Nozzle erosion directly affects the design quality of hybrid rocket motors, and it is a critical issue that restricts the practical application of hybrid rocket motors. In this paper, coupled numerical simulations of combustion flow field and thermochemical erosion of a graphite nozzle in a hybrid rocket motor with multi-port wagon wheel fuel grain are carried out. The results indicate that distributions of temperature, species and erosion rate in the flow field of hybrid rocket motor with wagon wheel grain show symmetrical characteristics related to the grain shape. The erosion rate decreases at first and then increases at the convergent section of throat insert, and it reaches the maximum value at the transition arc between convergent section and straight section of the throat.
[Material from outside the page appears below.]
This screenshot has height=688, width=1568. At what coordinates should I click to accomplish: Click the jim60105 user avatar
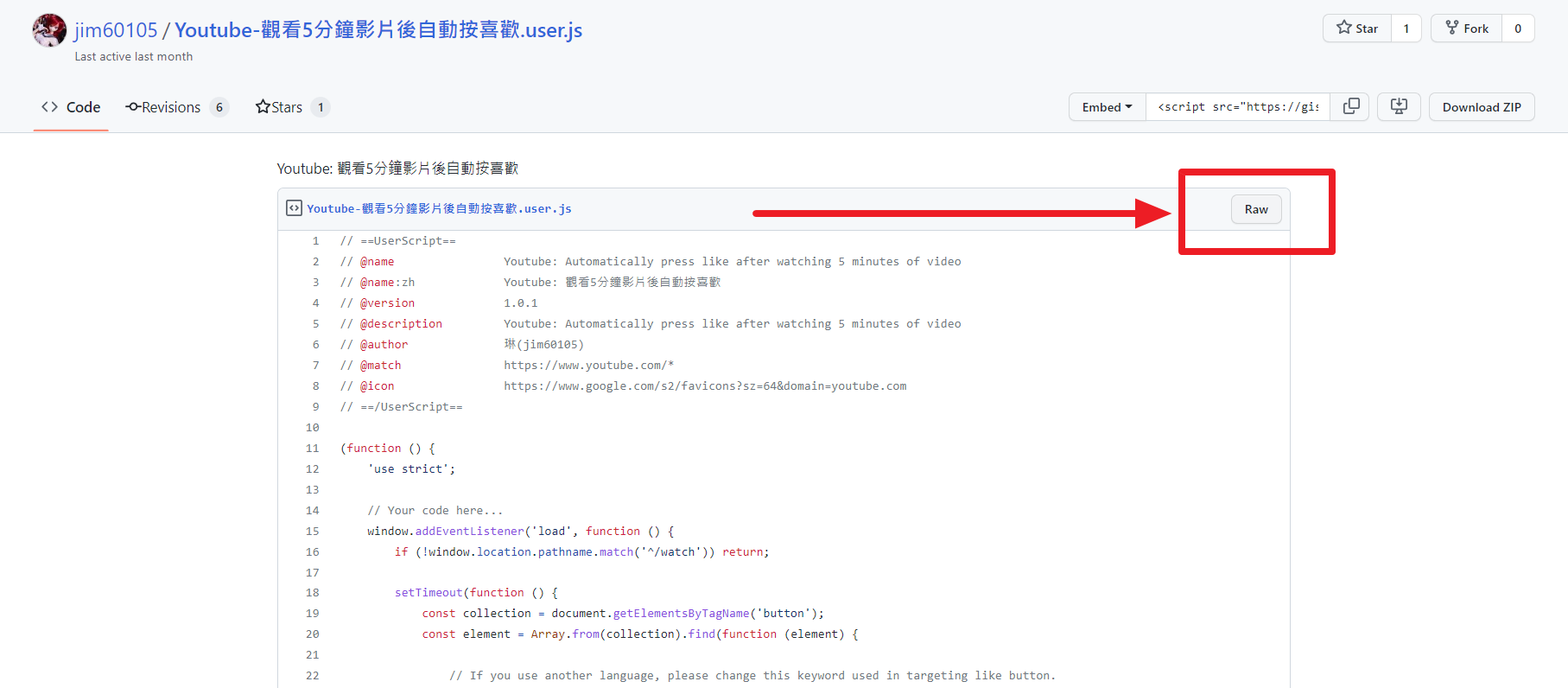(x=49, y=30)
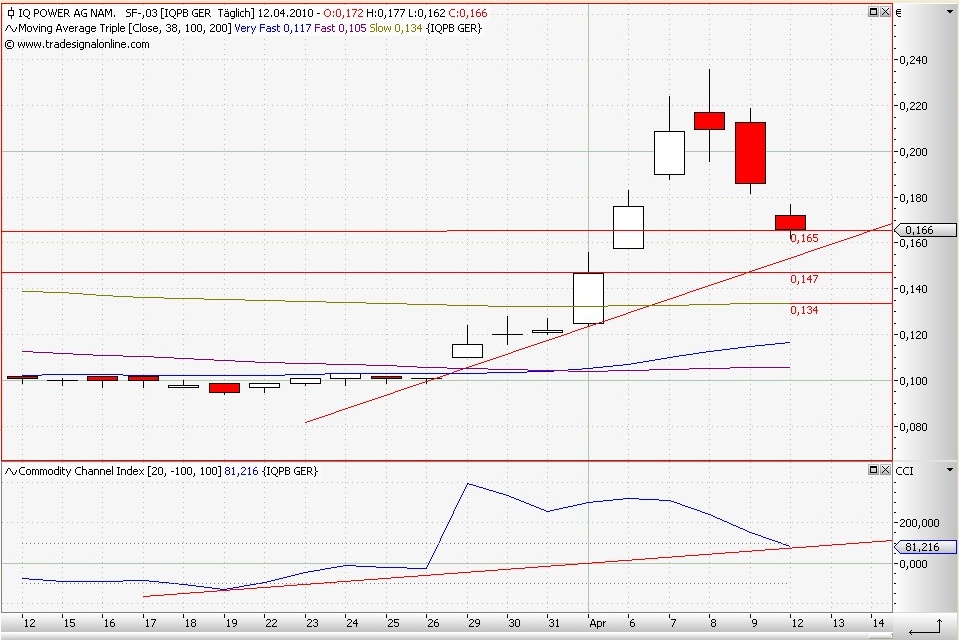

The maximum erosion rates at the central hole (position A) and outer edge of wheel holes (position B) are 0.0625 mm/s and 0.0902 mm/s, respectively. The erosion rate increases slowly in the straight section of the throat and it decreases gradually in the divergent section. Circumferentially inhomogeneous ablation occurs in the throat, and the erosion rate at the front end of throat straight section varies from 0.0484 mm/s to 0.0809 mm/s. The main oxidizing species causing thermochemical erosion are H2O and OH. At position A in the front end of throat straight section, erosion rates caused by H2O and OH are 66.50% and 30.48%, respectively. With the increase of oxidizer mass flow rate, the combustion chamber pressure increases linearly, and the erosion rate at position A in the front end of throat straight section gradually increases, but the growth rate decreases.